• **Text and element pointing records**:
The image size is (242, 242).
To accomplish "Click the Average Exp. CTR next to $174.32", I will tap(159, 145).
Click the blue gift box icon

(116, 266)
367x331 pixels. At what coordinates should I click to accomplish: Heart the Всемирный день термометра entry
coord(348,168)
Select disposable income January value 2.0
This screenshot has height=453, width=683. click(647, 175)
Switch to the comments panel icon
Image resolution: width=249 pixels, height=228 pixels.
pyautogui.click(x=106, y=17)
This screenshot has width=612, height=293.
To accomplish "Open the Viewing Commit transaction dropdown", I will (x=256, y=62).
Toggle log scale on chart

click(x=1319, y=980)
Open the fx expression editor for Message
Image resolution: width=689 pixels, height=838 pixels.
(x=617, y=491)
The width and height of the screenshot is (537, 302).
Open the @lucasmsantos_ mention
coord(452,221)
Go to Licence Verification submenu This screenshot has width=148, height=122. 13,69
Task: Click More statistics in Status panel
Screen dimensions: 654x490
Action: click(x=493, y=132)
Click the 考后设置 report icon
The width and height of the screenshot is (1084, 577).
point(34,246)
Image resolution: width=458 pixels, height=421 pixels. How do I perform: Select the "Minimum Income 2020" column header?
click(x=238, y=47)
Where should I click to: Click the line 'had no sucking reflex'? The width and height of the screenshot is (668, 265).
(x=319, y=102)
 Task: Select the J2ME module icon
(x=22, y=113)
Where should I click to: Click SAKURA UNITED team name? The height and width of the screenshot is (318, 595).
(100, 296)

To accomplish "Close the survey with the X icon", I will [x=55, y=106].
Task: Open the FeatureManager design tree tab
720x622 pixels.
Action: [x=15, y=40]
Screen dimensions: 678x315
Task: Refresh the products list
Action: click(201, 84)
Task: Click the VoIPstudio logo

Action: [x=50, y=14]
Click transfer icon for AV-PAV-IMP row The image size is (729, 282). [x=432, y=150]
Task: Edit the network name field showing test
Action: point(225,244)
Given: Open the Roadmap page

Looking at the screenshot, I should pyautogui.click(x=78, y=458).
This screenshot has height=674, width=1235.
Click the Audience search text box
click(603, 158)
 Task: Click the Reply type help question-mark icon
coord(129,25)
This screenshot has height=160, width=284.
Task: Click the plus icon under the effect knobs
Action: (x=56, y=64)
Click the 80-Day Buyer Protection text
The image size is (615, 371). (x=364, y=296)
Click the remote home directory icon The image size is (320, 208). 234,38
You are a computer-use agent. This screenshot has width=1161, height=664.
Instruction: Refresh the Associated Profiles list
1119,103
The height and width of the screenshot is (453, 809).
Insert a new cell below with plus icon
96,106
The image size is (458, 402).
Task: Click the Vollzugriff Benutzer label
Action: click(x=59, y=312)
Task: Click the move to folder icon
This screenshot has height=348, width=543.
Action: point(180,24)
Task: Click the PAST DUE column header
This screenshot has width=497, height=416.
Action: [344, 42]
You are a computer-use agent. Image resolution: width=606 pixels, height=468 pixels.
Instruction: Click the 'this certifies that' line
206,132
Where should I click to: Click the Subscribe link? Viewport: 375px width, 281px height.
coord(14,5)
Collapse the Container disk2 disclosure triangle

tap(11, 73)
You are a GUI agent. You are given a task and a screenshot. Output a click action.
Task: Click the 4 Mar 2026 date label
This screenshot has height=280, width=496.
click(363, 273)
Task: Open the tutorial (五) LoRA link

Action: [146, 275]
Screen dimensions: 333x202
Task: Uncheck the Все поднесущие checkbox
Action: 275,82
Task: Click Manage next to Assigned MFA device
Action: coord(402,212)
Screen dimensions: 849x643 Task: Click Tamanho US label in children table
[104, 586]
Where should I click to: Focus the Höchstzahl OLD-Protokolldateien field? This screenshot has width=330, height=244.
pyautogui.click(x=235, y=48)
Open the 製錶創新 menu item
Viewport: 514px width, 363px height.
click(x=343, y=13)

• **Aim**: Copy the lines above word for word, from the line containing "Click the remote" through the line containing "Action: click(x=59, y=312)", including both of those lines.

• **Task result**:
Click the remote home directory icon The image size is (320, 208). 234,38
You are a computer-use agent. This screenshot has width=1161, height=664.
Instruction: Refresh the Associated Profiles list
1119,103
The height and width of the screenshot is (453, 809).
Insert a new cell below with plus icon
96,106
The image size is (458, 402).
Task: Click the Vollzugriff Benutzer label
Action: click(x=59, y=312)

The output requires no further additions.